## Material supplied:

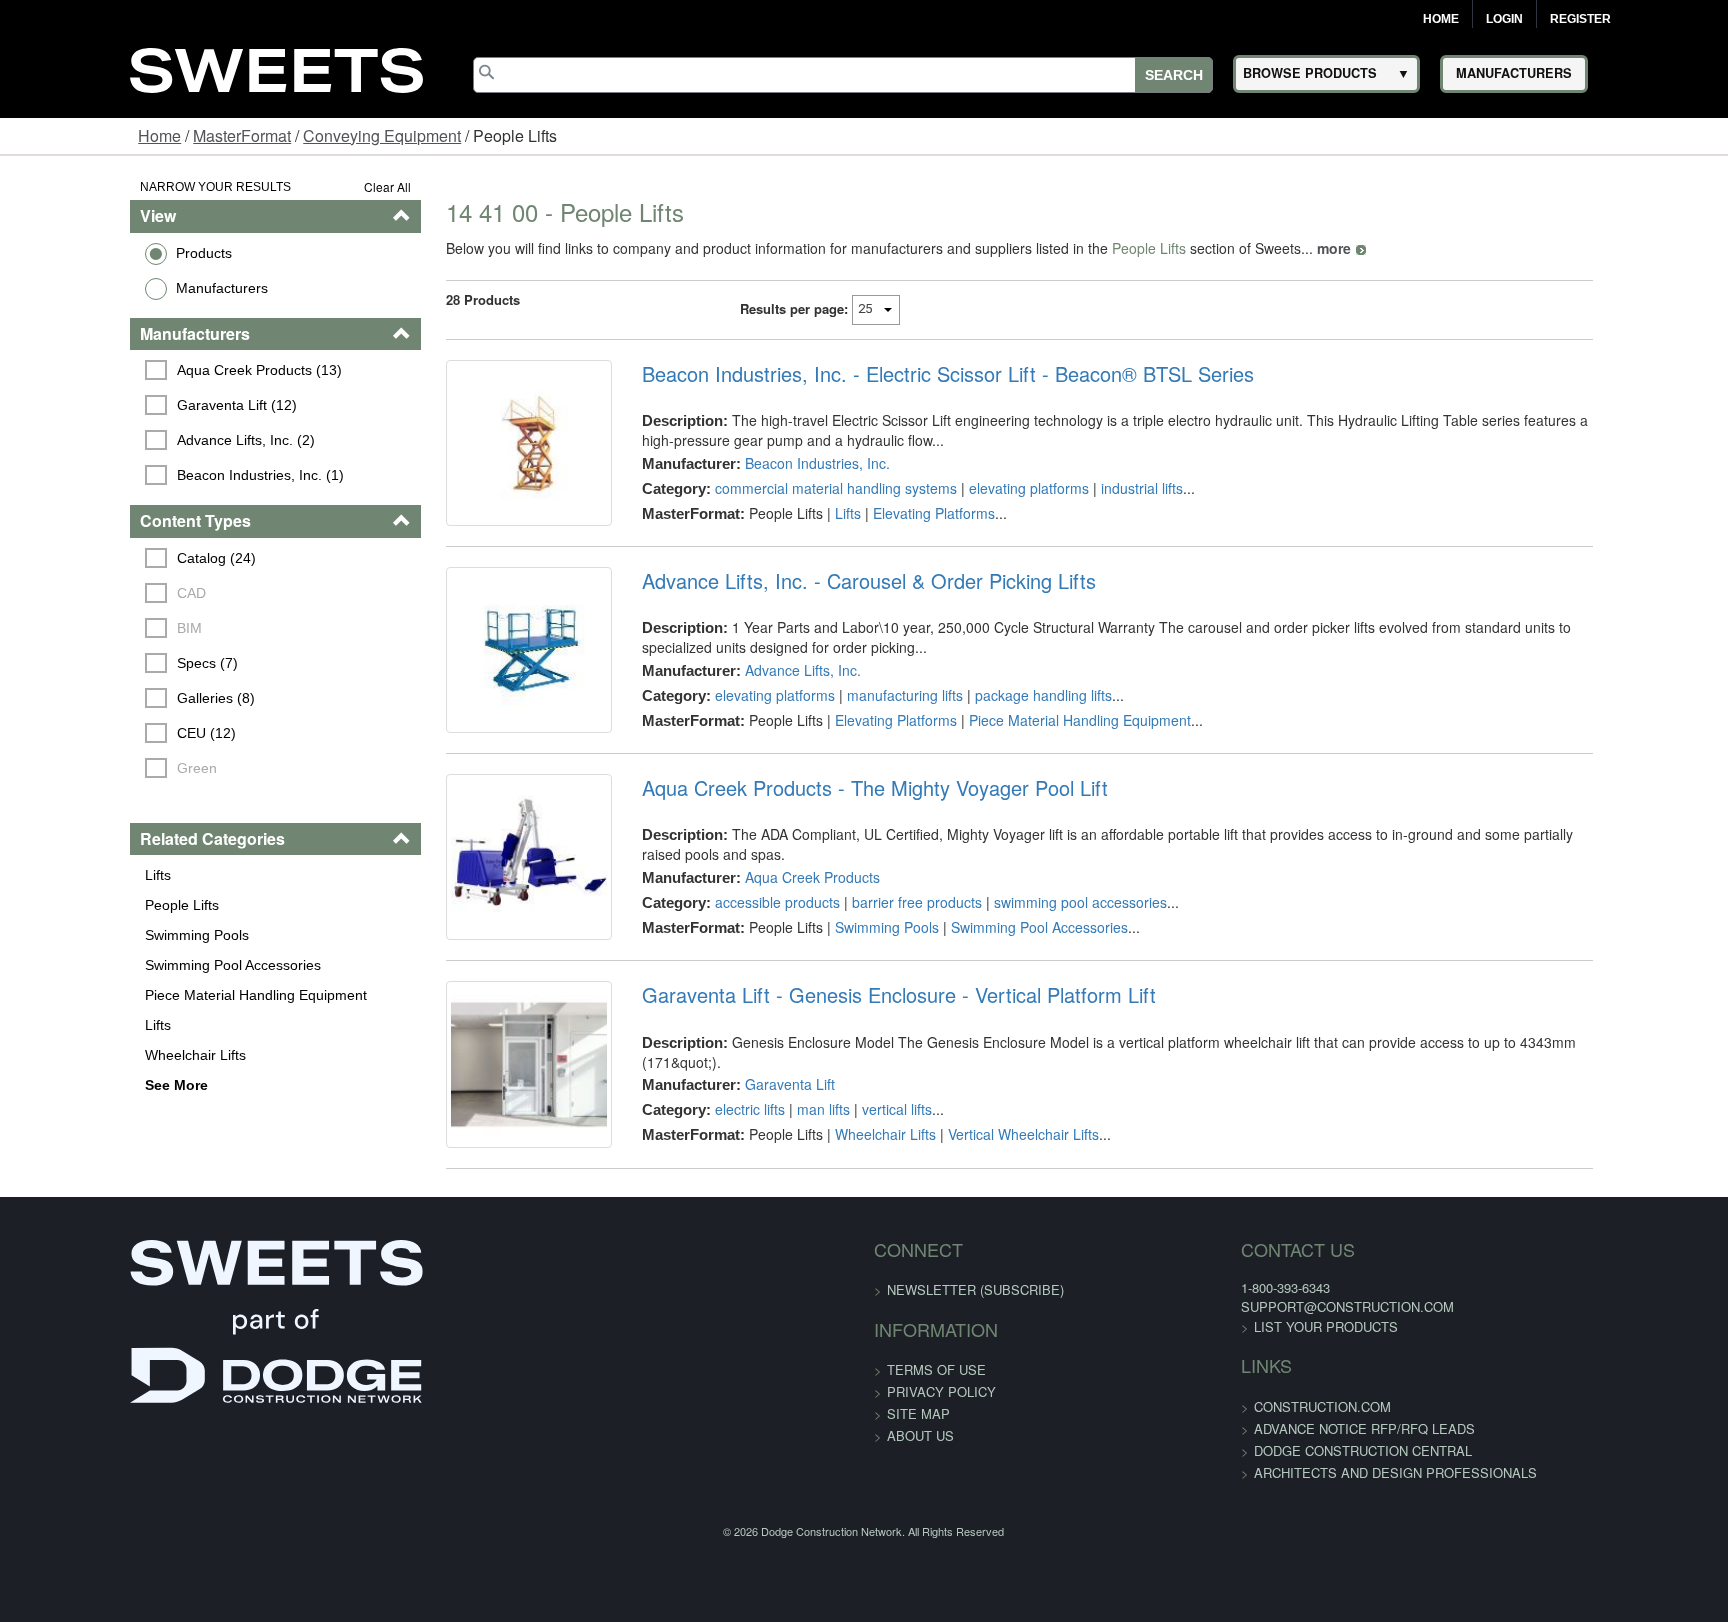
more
--
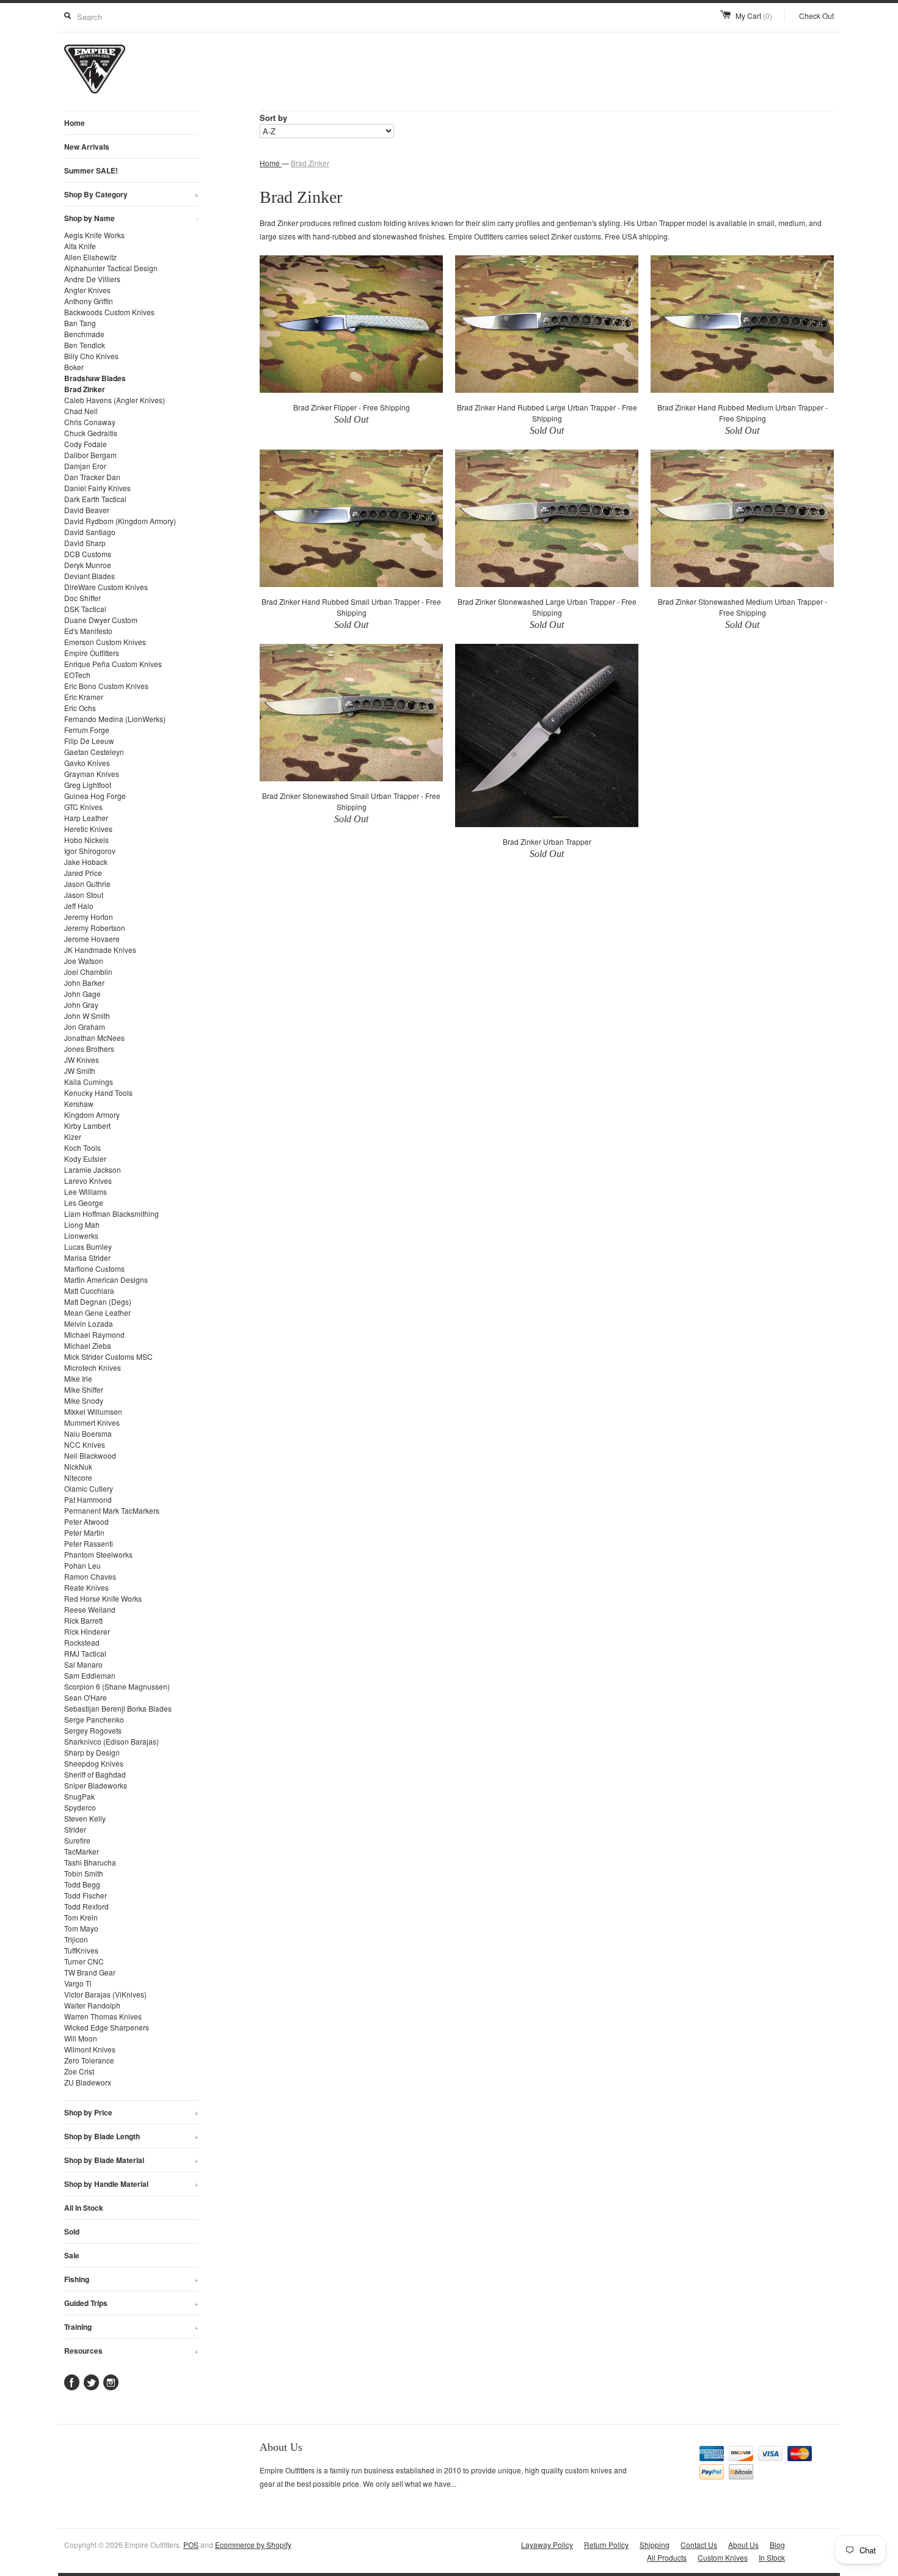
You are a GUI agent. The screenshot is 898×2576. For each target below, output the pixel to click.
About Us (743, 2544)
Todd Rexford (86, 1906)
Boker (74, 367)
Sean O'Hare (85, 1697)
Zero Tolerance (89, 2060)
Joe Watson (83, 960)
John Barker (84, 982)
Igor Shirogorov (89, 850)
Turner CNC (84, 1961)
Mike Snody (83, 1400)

## Exercise instructions:
Taking the listing above as the source, transcribe only the lines starting at the line with "Boker (74, 367)" and going through the line with "Mike Snody (83, 1400)", unaltered and with both ends included.

## Answer space:
Boker (74, 367)
Sean O'Hare (85, 1697)
Zero Tolerance (89, 2060)
Joe Watson (83, 960)
John Barker (84, 982)
Igor Shirogorov (89, 850)
Turner CNC (84, 1961)
Mike Snody (83, 1400)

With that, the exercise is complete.